What is a fungal nail infection?
A fungal infection of the nail, also known as onychomycosis or tinea Unguium, .is a disease of the keratin layer under the nail. These infections can be difficult to treat and affect approximately 3% of the population in the UK. Fungal Nail Infections are rare in children, but the incidence increases with age. If you are aged over 60, there is a one in five chance you will have a nail infection and if you have diabetes, this increases to a one in three chance. The toenails are most commonly affected, although you may also get infections in the fingernails. Untreated fungal nail infection causes the nail to become thickened, weakened and prone to fragmentation. They may also discolour and become brown or yellow. It is important that treatment is sought as early as possible, as nail infections are much easier to treat in their early stages. In some individuals, a nail infection can lead to more serious complications, especially if there are associated medical conditions or poor circulation. These infections are not merely cosmetic and can spread to other nails if left untreated. Over 90% of skin and fungal nail infections in man are due to fungi known as dermatophytes, i.e. filamentous fungi.
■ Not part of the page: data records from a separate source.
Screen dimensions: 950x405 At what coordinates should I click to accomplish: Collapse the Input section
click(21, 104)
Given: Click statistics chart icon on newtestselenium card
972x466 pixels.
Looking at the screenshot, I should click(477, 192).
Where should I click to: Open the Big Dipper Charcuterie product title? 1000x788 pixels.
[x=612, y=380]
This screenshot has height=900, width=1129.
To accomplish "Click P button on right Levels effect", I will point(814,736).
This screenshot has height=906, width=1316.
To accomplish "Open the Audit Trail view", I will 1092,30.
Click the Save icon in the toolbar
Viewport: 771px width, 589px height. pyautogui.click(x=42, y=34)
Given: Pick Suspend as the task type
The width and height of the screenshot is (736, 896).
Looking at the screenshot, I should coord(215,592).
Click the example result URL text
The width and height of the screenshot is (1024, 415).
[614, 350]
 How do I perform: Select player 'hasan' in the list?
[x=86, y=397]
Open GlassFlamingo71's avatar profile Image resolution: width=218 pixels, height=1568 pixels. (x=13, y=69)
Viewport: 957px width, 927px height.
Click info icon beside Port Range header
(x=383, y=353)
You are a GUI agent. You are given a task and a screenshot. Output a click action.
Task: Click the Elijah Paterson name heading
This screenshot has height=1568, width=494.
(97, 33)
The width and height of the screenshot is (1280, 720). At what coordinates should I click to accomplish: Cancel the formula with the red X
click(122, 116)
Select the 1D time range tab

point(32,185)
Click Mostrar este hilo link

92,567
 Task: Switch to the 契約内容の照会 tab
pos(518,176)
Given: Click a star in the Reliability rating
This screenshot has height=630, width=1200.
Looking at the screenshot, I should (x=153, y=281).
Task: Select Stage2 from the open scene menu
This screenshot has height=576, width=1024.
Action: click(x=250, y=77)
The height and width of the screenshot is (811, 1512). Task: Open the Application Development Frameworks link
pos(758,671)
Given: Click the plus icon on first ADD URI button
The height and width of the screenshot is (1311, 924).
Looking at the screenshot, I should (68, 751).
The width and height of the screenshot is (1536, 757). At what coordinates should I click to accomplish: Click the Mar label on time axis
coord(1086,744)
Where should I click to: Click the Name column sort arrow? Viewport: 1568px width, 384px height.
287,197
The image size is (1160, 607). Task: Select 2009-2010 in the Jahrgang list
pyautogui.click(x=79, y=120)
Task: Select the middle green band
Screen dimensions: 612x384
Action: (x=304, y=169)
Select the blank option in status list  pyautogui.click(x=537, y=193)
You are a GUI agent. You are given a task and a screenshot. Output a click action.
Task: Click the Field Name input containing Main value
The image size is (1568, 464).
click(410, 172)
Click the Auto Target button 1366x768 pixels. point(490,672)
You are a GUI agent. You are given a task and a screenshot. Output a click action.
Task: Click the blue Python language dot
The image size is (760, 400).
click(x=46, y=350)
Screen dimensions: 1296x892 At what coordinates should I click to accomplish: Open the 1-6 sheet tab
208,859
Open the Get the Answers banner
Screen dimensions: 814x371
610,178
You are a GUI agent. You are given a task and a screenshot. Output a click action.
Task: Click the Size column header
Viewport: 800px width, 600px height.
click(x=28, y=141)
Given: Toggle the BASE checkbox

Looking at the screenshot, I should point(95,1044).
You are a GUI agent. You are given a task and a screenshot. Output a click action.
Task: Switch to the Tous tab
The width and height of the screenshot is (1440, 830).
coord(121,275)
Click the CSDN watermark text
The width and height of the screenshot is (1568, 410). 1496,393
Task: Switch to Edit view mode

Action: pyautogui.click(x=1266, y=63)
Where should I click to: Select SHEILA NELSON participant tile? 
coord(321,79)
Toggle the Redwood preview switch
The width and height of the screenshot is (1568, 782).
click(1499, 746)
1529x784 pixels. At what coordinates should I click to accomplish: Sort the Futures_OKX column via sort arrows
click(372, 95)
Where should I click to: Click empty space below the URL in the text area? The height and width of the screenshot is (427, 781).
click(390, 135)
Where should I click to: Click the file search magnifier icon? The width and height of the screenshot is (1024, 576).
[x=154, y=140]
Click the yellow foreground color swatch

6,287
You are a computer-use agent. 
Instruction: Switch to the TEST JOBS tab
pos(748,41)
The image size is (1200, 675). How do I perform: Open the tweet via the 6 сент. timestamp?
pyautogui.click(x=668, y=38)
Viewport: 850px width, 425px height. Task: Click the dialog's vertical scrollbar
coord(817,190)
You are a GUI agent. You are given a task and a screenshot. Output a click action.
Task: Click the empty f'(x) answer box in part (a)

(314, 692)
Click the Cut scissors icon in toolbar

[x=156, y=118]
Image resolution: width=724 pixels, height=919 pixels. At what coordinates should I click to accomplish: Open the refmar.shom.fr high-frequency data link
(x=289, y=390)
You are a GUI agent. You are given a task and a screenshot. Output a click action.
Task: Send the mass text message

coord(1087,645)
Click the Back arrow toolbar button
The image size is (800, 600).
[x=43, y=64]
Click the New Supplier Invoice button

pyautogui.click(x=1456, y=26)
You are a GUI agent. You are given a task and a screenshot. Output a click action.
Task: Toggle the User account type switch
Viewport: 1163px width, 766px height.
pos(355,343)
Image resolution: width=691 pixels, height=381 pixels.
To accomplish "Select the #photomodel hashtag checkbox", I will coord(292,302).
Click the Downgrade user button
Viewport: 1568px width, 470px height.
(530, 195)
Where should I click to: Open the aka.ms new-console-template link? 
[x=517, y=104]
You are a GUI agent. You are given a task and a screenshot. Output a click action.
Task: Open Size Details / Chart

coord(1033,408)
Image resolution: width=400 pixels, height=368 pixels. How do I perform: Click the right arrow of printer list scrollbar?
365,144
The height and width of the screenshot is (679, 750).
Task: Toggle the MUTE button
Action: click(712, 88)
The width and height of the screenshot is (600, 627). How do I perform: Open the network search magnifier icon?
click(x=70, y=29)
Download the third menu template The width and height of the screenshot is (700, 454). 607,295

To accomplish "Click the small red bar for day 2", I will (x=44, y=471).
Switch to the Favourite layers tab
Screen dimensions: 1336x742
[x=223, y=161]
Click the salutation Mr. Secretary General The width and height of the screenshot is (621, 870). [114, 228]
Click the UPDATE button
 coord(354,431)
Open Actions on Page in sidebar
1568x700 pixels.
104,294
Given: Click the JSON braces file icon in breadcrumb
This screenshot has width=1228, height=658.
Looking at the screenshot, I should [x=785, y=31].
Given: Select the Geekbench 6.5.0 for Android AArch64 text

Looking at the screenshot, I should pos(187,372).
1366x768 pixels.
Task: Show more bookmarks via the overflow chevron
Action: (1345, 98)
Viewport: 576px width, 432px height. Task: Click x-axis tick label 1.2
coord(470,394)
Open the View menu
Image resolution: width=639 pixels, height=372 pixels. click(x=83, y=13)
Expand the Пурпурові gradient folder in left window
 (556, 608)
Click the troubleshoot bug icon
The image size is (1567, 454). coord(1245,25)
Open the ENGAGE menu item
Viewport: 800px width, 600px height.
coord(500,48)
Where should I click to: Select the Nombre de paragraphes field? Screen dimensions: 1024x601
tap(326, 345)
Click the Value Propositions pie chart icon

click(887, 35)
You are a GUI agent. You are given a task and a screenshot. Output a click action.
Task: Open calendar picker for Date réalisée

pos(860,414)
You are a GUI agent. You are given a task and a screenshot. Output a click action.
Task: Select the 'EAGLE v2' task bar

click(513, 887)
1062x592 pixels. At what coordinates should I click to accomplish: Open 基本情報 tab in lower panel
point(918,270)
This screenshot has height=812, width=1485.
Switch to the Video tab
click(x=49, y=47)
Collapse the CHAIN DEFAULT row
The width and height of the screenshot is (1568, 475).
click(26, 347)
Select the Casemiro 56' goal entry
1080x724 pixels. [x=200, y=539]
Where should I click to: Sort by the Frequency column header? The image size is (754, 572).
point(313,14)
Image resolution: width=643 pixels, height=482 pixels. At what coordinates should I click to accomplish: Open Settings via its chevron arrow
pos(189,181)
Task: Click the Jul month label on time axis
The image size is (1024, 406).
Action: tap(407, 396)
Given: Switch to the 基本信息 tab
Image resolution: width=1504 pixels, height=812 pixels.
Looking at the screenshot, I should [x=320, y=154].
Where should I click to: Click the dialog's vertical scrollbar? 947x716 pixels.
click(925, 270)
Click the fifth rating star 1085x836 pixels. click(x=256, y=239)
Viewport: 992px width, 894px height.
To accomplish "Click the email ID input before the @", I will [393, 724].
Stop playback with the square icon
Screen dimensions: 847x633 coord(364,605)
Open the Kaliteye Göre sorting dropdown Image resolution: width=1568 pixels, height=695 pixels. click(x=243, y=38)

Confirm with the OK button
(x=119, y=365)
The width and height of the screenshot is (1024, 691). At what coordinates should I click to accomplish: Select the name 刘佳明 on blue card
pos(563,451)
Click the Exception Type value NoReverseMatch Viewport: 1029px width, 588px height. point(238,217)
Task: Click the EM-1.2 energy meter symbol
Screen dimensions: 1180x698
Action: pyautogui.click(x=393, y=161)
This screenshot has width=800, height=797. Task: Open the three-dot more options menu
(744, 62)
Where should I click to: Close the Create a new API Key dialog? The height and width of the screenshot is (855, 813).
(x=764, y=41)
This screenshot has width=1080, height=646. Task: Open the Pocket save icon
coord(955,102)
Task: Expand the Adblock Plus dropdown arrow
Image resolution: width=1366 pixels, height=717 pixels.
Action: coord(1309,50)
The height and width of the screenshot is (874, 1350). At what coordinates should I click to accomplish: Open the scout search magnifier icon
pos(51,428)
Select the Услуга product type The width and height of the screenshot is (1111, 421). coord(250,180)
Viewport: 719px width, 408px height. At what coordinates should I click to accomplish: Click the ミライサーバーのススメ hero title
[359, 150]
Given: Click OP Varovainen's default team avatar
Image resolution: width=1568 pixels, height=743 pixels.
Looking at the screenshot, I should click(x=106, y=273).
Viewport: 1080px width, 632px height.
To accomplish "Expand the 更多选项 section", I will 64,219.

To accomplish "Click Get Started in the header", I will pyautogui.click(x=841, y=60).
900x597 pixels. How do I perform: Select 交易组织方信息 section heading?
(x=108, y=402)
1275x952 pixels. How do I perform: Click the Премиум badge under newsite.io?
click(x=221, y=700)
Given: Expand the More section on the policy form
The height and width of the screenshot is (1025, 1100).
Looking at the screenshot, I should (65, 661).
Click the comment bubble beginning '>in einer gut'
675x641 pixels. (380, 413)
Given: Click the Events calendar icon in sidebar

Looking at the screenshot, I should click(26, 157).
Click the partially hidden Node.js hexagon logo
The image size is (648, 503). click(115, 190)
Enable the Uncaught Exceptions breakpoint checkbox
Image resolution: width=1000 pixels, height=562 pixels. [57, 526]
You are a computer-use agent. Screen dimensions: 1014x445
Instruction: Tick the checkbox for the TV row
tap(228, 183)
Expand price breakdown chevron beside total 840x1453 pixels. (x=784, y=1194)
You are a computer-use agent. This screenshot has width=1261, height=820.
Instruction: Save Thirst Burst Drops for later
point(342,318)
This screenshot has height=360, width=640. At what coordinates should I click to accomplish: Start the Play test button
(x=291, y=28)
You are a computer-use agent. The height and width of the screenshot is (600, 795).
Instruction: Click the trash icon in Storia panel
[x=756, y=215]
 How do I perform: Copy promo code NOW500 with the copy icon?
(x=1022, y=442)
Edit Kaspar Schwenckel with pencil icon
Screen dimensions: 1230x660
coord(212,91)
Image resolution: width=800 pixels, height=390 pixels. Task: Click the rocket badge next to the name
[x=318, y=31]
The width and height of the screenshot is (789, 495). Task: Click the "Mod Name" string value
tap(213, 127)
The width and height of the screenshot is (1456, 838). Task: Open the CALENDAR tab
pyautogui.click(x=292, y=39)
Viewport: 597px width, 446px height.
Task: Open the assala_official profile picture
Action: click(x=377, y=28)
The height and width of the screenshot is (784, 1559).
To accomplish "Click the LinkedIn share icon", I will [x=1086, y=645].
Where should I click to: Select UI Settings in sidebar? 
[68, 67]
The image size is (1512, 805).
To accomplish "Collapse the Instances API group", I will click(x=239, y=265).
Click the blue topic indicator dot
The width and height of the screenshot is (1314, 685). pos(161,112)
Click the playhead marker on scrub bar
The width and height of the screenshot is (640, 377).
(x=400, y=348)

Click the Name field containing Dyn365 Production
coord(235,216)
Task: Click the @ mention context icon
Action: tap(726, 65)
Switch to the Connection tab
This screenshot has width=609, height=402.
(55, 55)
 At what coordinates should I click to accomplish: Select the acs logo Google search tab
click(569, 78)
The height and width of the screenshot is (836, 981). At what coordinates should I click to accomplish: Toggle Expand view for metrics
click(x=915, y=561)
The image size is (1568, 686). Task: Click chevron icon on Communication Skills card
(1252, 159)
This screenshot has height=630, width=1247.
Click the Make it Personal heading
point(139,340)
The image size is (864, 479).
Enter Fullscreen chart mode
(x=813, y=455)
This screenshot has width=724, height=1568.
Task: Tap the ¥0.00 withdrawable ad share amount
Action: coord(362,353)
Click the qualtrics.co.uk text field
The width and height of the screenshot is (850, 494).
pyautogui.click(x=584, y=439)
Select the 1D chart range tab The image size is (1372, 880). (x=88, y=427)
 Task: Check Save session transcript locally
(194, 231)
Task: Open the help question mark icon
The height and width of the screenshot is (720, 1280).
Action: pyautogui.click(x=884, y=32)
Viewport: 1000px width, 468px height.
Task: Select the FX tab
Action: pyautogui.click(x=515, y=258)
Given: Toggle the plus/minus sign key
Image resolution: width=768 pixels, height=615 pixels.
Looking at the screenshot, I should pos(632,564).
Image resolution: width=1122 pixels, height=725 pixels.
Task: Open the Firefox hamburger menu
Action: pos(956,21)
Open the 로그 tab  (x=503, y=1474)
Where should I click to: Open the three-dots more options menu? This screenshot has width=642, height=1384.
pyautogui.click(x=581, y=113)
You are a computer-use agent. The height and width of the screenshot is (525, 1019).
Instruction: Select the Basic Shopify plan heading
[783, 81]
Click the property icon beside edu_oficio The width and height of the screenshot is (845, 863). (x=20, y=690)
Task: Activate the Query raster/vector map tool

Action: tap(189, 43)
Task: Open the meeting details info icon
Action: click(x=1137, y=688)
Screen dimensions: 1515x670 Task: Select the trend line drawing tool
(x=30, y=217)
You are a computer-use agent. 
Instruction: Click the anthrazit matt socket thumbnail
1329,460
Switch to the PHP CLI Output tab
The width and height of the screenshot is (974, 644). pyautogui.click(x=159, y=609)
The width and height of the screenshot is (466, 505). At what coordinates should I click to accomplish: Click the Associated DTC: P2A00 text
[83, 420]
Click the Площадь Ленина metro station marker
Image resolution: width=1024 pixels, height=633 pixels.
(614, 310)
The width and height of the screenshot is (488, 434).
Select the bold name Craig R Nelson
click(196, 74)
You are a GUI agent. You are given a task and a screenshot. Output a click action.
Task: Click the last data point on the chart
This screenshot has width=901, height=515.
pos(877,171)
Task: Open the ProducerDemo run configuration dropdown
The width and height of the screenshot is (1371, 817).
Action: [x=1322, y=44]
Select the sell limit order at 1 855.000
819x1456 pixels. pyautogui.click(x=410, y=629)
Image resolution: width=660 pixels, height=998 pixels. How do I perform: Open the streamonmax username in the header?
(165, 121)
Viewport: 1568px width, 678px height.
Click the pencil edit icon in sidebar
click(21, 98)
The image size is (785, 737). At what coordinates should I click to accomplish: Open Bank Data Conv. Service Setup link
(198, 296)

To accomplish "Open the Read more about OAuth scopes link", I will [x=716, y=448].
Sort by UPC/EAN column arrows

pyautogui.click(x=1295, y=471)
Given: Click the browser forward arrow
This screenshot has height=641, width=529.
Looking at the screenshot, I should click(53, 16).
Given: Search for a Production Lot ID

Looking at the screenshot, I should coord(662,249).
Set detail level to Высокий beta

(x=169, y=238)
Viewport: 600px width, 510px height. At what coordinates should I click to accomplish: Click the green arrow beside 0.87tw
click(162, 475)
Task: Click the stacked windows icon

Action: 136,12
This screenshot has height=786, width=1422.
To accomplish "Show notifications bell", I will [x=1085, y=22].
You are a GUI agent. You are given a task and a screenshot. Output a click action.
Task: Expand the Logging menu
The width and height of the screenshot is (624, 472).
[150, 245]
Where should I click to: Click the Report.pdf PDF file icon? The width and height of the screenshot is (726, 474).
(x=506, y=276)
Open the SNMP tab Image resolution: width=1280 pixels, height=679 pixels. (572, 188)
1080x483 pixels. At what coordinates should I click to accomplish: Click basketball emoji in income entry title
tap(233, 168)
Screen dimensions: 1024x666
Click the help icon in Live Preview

Some other nail conditions can look quite similar to nail infections. These include psoriasis of the nails, nail damage and changes caused by ageing through poor arterial circulation in the lower limbs.
How common are nail infections?
In the UK, the incidence of fungal nail infections is considered to be about 3% of the general population. The risk of getting a fungal nail infection increases with age. The typical fungal nail infection patient is a middle-aged or older man or woman. In children fungal nail infection is very rare. Some medical conditions can make a person more prone to contracting a nail infection, such as diabetes.
Fungal nail infections are also common amongst those persons practising sports, especially where they are using public changing rooms. Fungal spores can be passed onto the changing room floor and picked up by unsuspecting individuals, so nails should be checked frequently for any changes or discolouring.